• _Required work_:
Line by line, return the data exactly as shown.

• _Pixel coordinate grounding data_:
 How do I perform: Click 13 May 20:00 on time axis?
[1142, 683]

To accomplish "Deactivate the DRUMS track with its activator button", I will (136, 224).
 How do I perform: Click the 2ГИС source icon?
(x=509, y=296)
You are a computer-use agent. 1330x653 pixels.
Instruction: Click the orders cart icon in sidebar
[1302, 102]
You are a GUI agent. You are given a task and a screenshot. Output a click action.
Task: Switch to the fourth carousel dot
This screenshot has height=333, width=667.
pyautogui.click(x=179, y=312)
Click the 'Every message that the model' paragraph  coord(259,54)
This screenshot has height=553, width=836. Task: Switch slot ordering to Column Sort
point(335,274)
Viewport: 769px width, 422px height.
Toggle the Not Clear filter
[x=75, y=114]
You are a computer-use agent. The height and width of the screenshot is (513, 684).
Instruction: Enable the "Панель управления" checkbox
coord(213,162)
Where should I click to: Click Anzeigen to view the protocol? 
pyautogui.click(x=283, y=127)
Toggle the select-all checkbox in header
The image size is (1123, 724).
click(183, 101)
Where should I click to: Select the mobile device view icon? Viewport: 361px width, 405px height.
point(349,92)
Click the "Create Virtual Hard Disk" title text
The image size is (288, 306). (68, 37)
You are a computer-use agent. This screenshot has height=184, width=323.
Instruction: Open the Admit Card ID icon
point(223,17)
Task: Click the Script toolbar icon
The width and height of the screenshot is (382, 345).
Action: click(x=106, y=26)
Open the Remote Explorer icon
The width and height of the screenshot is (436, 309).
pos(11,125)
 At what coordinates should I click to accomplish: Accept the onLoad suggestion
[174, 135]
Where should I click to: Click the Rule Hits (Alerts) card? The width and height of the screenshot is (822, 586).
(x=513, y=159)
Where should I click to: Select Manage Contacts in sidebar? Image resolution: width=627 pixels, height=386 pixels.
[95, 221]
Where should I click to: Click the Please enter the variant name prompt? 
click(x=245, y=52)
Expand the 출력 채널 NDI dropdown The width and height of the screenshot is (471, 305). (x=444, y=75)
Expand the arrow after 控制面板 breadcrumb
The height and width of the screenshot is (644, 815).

• _Solution for this problem_:
 How do I perform: Click 13 May 20:00 on time axis?
[1142, 683]

To accomplish "Deactivate the DRUMS track with its activator button", I will (136, 224).
 How do I perform: Click the 2ГИС source icon?
(x=509, y=296)
You are a computer-use agent. 1330x653 pixels.
Instruction: Click the orders cart icon in sidebar
[1302, 102]
You are a GUI agent. You are given a task and a screenshot. Output a click action.
Task: Switch to the fourth carousel dot
This screenshot has height=333, width=667.
pyautogui.click(x=179, y=312)
Click the 'Every message that the model' paragraph  coord(259,54)
This screenshot has height=553, width=836. Task: Switch slot ordering to Column Sort
point(335,274)
Viewport: 769px width, 422px height.
Toggle the Not Clear filter
[x=75, y=114]
You are a computer-use agent. The height and width of the screenshot is (513, 684).
Instruction: Enable the "Панель управления" checkbox
coord(213,162)
Where should I click to: Click Anzeigen to view the protocol? 
pyautogui.click(x=283, y=127)
Toggle the select-all checkbox in header
The image size is (1123, 724).
click(183, 101)
Where should I click to: Select the mobile device view icon? Viewport: 361px width, 405px height.
point(349,92)
Click the "Create Virtual Hard Disk" title text
The image size is (288, 306). (68, 37)
You are a computer-use agent. This screenshot has height=184, width=323.
Instruction: Open the Admit Card ID icon
point(223,17)
Task: Click the Script toolbar icon
The width and height of the screenshot is (382, 345).
Action: click(x=106, y=26)
Open the Remote Explorer icon
The width and height of the screenshot is (436, 309).
pos(11,125)
 At what coordinates should I click to accomplish: Accept the onLoad suggestion
[174, 135]
Where should I click to: Click the Rule Hits (Alerts) card? The width and height of the screenshot is (822, 586).
(x=513, y=159)
Where should I click to: Select Manage Contacts in sidebar? Image resolution: width=627 pixels, height=386 pixels.
[95, 221]
Where should I click to: Click the Please enter the variant name prompt? 
click(x=245, y=52)
Expand the 출력 채널 NDI dropdown The width and height of the screenshot is (471, 305). (x=444, y=75)
Expand the arrow after 控制面板 breadcrumb
The height and width of the screenshot is (644, 815).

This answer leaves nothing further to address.